怠惰の悪魔
侯爵令嬢が走らせる馬は華麗であり、健脚でもあった。
まるで鳥獣のような速度で街道をひた走ると、目当ての迷宮にたどり着く。
その迷宮は「銀等級の試練場」と呼ばれる古代遺跡を利用したダンジョンであった。
浅い階層は比較的冒険者に探索し尽くされており、地図も流通しているので、初心者パーティーが練習用に使うことが多かった。
このダンジョンの最下層に目当ての解毒剤があるはずである。
とセリカが伝えると、フィルは尋ねた。
「このダンジョンは一層潜るのにどれくらい時間が掛かるの?」
「平均半日」
と叡智の騎士から答えが返ってくる。
「何階まであるの?」
「確認されているだけで10。解毒剤があるのが10」
「…………」
即座に計算すると絶望する。強行軍で突破しても5日は掛かる計算である。それまでシャロンの命が持つとは思えなかった。彼女の心臓の直近まで毒は浸食しているのだ。
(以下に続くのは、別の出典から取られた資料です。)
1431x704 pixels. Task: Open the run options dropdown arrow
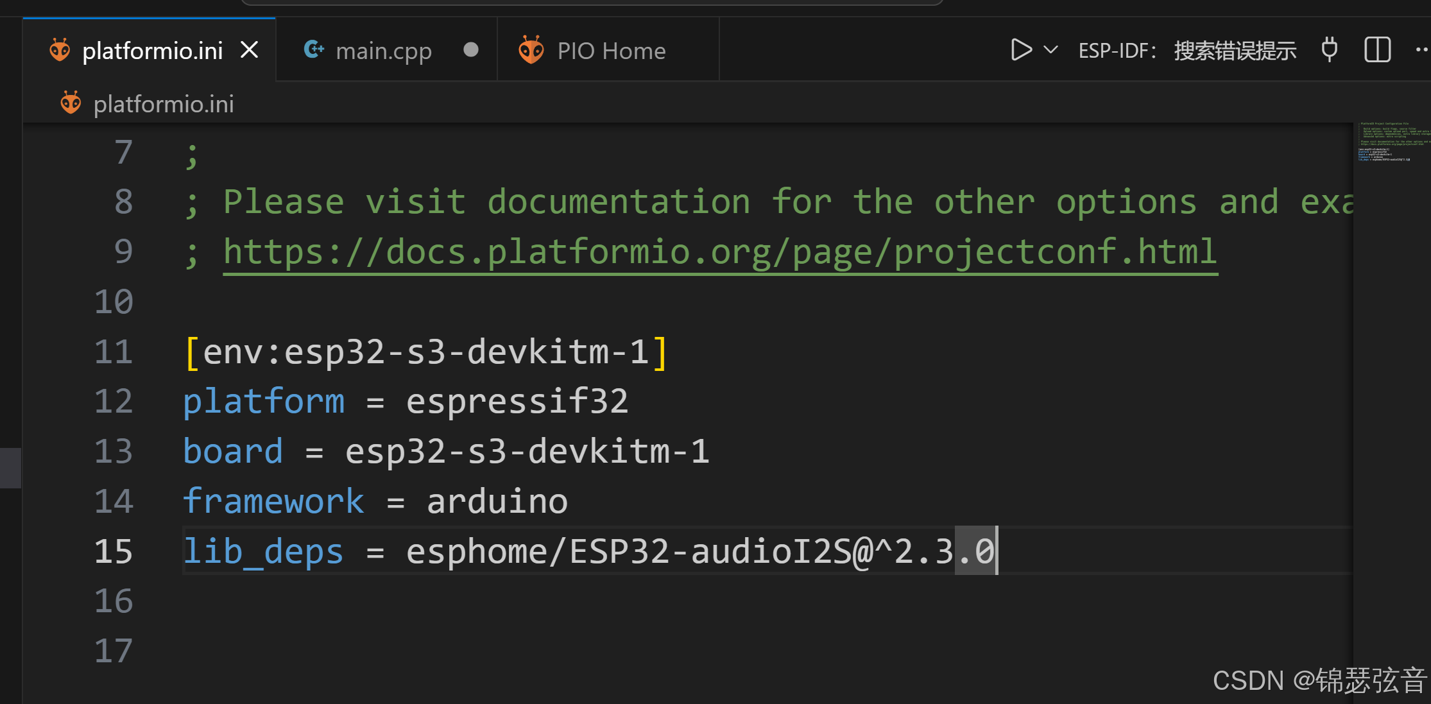(1050, 50)
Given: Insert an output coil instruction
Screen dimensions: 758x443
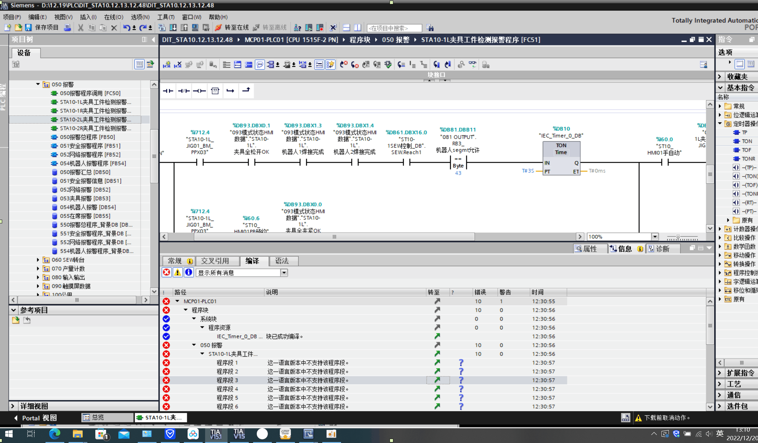Looking at the screenshot, I should [199, 91].
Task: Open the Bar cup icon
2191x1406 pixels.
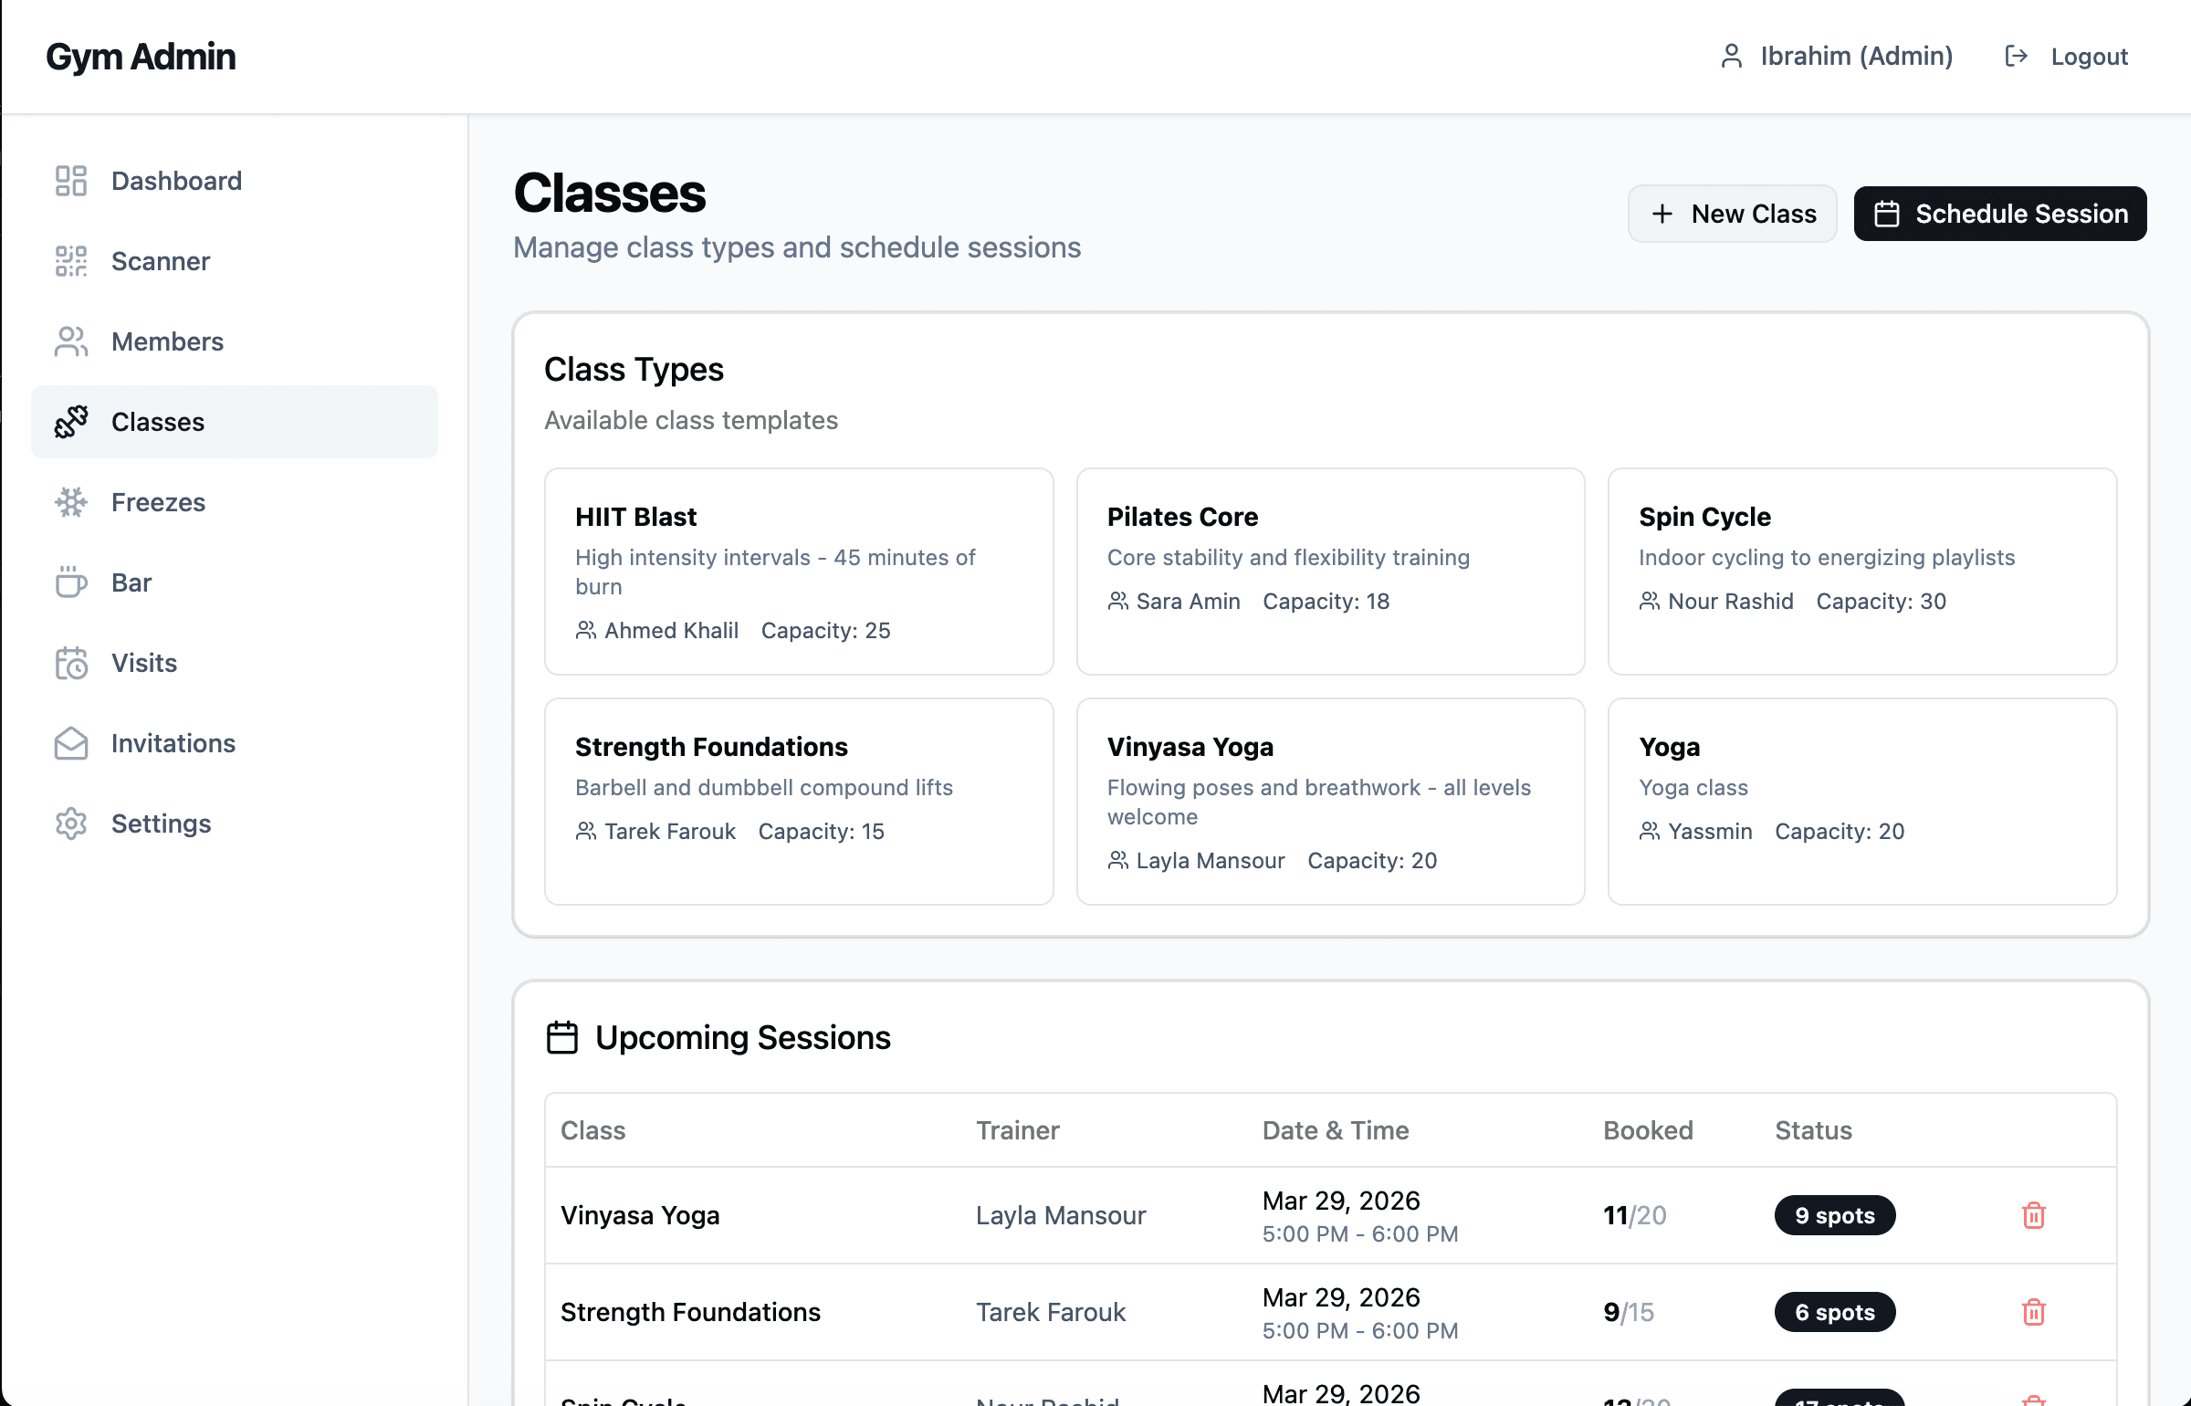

絶望に満ちた表情のフィルを救ってくれたのはセリカだった。
「大丈夫です。このダンジョンにはショートカットがあります。地下一階の端に地下十階に続く道があります。そこを通れば一瞬です」
ほっとするフィル。
フィルは珍しく抗議する。
「叡智の騎士は意地悪なの。どきどきしたの」
ローエンは弁明する。
「なにもお嬢ちゃんをやきもきさせる気はない。そのショートカットは選ばれしものしか使えないんだ。最悪、使えないことを前提にしておかないと」
「どういう意味?」
「そのショートカットを使えるのは怪力無双の聖者のみ、という伝承がある。最後に使用したものは、数百年前に遡る。お嬢ちゃんは怪力無双だが、その扉を開け放てるかは賭けだ」
「大丈夫なの。ぜったい、開けるの!」
と言い放つ、フィル。
その自信をみなぎらせたまま、件の大扉の前までくるが、フィルはそのまま扉に手を添える。
「ふぬぬー!」
と扉を押し開く。
フィルが押した扉は、まるで巨人の出入り口のような大扉。
今にもサイクロプスが出てきそうな雰囲気を持っていた。
だが、フィルの力は無双にして最強。
どのような扉も苦ではない。
そう思ったが、それは過大評価だったのだろうか。
フィルは手加減なし、垣根なしのフルパワーで挑んだが、大扉はぴくりともしなかった。
「……な、なんで」
絶望するフィル。
ローエンやセリカもその表情が曇る。
無為無策ではいられないセリカは扉を調べる。
そこには古代魔法言語でこう書かれていた。
「紅に染まる聖者、
彼はその身命を賭して扉を開ける。
その命と引き換えに友を救う」
その不吉な言葉をセリカはフィルに伝えられなかった。
もしも伝えれば、死ぬまで、全身の血管が切れるまで扉を押し続けるだろう。
フィルはそういう女の子なのだ。
そう思ったセリカは、ここは正攻法で行きましょう、と地下二階へ続く道を指さすが、それはできなかった。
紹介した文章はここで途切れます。